Some products feature a smooth side and a textured side, while other brands are the same on both sides. If you’re installing materials yourself, watch for proper placement.
Since composite decking is typically heavier than softwood planks, some manufacturers also create grooves on the underside of each board, which lowers the overall weight.
One unique component of composite decking is the innovative systems that feature hidden fasteners. This leaves a smooth, consistent top surface with no visible screws.
PVC is a vinyl decking made entirely from plastic rather than a combination that includes wood. It’s an ultra durable product because of the qualities of plastic. Like composite, it repels water, insects, rot, and splitters. PVC requires almost no maintenance, except for the occasional cleaning.
However, it can be loud and doesn’t look or feel like real wood. They can be challenging to install and are prone to squeaking when fasteners loosen or as the material flexes.
Plus, it’s typically more expensive than composite decking.
Different products offer different features, such as traction, sound buffering, or a thinness that allows it to be installed over an existing deck or concrete patio.
It’s a little difficult to envision, but aluminum makes an outstanding decking material. It’s light and has unmatched strength when compared to every other decking material.
Aluminum decking is impervious to mold, pests, water damage, peeling, cracking, rusting, splintering, splitting, and more. Plus, it’s fire resistant and completely recyclable. However, since it offers a lifetime of performance, recycling is probably not something you’ll even have to consider.
Of course the con to an aluminum deck is the cost. You’ll easily pay three to five times the amount you’d spend on other materials.
Some people may also not like the overall look of aluminum.
6. Concrete and Exposed Aggregate
While some people might not consider these to be decking materials, they are worth considering when planning for a patio space.
Concrete is durable, and with proper drainage, doesn’t suffer from moisture, water, and snow damage. It’s easy to clean and can create a variety of looks with a polished slab or concrete tiles. Concrete decking is low maintenance, but some people feel it lacks an inviting vibe. It also gets very hot in the sun.
Exposed aggregate has similar qualities to concrete, yet it offers a texture that decreases the risk of slipping.
So What’s the Best Decking Material?
The truth is there isn’t one right answer. The best decking material for you is the result of weighing the pros and cons of each material.

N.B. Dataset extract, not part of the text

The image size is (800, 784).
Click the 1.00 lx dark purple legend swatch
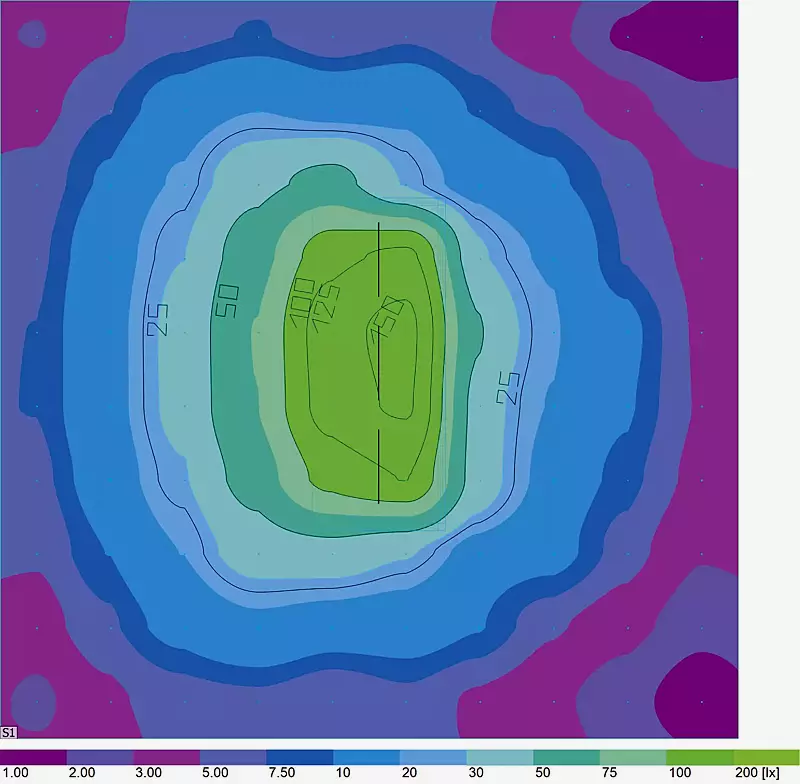click(33, 756)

You’ll also need to evaluate your needs. Start by planning out the space. Size will be a big factor since material price is often based on square footage. The larger the deck, the higher the material and installation costs will be. Also, custom designs will take longer to install, but a basic rectangle will be faster.

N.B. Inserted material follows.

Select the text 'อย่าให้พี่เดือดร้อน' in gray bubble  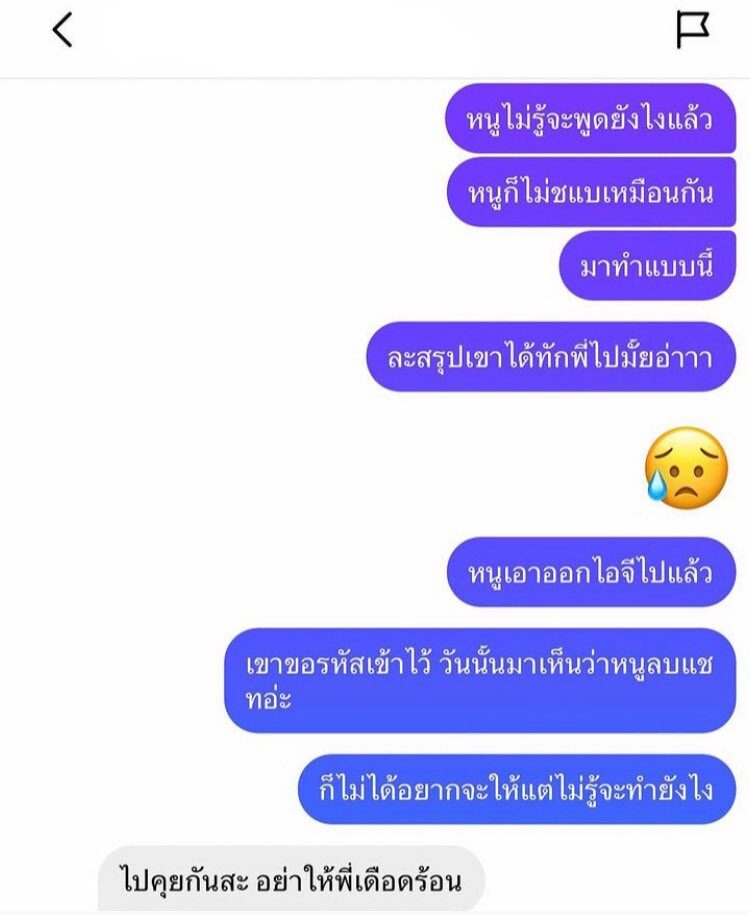358,881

Consider how you will use the deck. Are you hoping to create a basic step-up entryway on the front porch or are you creating a multi-level deck for entertaining with a grilling station and a hot tub?
How much weight does the decking need to support? Also think about the climate in your area and choose a material that will wear well in response. Another factor will be whether you intend to install the decking material yourself or if you’re paying someone else to do it.
Add in additional costs if you’re including a railing, stairs, or built-in benches on your deck.
Overall, composite decking is a winner in most categories. However, if low cost is your primary consideration, a cedar deck is likely the best choice for you.